___ STORED DATA ___

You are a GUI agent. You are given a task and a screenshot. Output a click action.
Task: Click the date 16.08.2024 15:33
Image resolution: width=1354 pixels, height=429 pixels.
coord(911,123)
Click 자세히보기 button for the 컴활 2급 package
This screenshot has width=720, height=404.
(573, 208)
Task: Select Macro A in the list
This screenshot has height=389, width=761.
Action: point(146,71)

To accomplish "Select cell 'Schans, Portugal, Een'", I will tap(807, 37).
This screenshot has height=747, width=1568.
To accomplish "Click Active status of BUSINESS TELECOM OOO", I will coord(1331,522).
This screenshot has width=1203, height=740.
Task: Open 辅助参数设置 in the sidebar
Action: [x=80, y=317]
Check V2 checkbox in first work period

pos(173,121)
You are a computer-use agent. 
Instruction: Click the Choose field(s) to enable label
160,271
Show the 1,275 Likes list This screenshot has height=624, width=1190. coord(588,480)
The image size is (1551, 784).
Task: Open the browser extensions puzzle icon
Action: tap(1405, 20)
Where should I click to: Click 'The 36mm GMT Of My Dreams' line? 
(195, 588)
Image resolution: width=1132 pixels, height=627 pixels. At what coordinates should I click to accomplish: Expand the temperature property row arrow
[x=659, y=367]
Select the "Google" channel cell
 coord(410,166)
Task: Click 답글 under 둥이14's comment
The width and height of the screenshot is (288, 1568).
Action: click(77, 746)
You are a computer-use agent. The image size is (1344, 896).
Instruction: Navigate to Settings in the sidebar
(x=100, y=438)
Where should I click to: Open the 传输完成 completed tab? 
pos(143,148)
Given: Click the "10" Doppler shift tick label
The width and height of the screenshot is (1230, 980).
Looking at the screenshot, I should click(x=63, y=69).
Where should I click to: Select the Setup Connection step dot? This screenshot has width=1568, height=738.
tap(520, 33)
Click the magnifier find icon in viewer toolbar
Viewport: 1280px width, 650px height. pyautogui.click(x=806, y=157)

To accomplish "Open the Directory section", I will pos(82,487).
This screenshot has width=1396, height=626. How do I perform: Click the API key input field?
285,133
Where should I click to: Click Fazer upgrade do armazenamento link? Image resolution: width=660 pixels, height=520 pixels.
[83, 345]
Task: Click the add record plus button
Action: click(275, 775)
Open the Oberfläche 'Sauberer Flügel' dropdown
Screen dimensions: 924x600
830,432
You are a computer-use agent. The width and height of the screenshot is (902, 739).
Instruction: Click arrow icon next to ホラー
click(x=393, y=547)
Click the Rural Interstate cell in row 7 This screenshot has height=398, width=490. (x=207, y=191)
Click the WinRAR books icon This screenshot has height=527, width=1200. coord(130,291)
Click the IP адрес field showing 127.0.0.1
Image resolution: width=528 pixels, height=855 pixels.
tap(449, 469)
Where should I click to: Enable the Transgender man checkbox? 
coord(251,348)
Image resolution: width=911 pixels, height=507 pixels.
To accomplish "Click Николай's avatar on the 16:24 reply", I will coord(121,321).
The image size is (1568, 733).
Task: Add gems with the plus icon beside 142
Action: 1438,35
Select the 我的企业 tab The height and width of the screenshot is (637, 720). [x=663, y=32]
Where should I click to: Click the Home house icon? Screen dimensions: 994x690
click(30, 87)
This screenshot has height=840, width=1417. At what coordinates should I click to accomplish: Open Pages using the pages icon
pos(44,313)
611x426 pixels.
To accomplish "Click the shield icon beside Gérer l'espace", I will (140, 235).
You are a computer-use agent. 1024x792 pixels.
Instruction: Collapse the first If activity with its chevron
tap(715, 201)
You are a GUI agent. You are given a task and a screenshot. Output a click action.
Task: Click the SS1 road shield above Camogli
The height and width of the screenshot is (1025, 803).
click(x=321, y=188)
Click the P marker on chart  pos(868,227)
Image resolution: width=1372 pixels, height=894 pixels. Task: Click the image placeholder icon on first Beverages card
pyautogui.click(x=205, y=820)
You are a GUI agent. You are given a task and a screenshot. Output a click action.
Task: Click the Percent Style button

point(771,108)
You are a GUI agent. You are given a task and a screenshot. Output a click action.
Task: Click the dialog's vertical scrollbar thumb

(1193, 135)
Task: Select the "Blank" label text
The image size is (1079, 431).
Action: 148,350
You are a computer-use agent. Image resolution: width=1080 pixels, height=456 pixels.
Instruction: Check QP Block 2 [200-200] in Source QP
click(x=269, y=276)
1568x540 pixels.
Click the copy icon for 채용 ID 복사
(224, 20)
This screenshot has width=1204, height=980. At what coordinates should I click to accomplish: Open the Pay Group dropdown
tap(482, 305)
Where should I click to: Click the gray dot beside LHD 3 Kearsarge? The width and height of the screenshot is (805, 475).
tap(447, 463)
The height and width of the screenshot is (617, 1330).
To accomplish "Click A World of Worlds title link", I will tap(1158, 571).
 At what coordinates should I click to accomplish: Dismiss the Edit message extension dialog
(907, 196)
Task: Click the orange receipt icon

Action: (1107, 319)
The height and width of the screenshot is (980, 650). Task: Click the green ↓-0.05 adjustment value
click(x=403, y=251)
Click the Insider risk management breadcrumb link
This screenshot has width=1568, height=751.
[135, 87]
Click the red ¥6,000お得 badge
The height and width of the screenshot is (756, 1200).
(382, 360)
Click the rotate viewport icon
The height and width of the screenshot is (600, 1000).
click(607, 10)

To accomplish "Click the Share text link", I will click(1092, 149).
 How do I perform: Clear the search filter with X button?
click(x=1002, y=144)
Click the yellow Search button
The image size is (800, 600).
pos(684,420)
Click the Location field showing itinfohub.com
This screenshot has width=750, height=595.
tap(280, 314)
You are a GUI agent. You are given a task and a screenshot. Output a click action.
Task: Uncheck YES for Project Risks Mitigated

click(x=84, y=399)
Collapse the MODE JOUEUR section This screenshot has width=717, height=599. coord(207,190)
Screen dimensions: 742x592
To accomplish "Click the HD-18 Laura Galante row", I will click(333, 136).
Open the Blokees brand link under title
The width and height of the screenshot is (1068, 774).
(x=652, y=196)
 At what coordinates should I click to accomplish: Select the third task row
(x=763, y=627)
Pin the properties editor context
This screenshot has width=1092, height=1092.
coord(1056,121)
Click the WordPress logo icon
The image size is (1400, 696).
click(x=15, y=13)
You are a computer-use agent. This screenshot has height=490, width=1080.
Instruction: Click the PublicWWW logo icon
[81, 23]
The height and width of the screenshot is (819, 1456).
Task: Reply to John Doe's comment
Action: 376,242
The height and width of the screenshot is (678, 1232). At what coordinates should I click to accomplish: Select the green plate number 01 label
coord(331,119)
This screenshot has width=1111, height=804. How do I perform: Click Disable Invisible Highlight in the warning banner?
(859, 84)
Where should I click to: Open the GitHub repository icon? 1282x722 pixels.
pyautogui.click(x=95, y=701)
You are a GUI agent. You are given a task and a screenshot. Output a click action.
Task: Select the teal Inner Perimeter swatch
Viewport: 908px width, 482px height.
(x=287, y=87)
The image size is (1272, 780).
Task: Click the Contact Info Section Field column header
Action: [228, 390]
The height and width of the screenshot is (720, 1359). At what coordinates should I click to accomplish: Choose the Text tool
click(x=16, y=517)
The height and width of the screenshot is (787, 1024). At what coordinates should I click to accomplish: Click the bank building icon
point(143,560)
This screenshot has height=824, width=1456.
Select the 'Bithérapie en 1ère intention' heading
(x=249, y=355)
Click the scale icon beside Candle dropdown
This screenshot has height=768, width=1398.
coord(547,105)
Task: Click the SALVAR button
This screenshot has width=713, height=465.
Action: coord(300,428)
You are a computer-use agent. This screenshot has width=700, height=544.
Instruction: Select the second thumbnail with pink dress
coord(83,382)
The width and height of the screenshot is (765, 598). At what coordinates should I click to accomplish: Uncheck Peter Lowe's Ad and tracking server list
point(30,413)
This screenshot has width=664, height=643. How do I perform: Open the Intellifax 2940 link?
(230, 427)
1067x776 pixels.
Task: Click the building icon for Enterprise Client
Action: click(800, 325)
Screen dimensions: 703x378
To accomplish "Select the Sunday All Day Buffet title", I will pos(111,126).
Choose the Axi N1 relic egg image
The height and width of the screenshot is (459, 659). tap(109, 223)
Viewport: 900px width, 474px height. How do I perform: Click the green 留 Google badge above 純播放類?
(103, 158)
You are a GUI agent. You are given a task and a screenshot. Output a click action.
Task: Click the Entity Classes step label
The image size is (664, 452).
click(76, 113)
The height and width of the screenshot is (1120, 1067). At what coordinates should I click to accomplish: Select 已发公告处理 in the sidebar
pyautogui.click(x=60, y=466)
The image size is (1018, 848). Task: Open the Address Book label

___

TASK DIRECTIONS: Every line of the listing that holds "computer" should be found and copied.

PROBLEM SOLUTION:
You are a computer-use agent. 
You are a computer-use agent. The image size is (1344, 896).
You are a computer-use agent. The width and height of the screenshot is (902, 739).
You are a computer-use agent. 1024x792 pixels.
You are a computer-use agent. Image resolution: width=1080 pixels, height=456 pixels.
You are a computer-use agent. This screenshot has height=490, width=1080.
You are a computer-use agent. This screenshot has width=700, height=544.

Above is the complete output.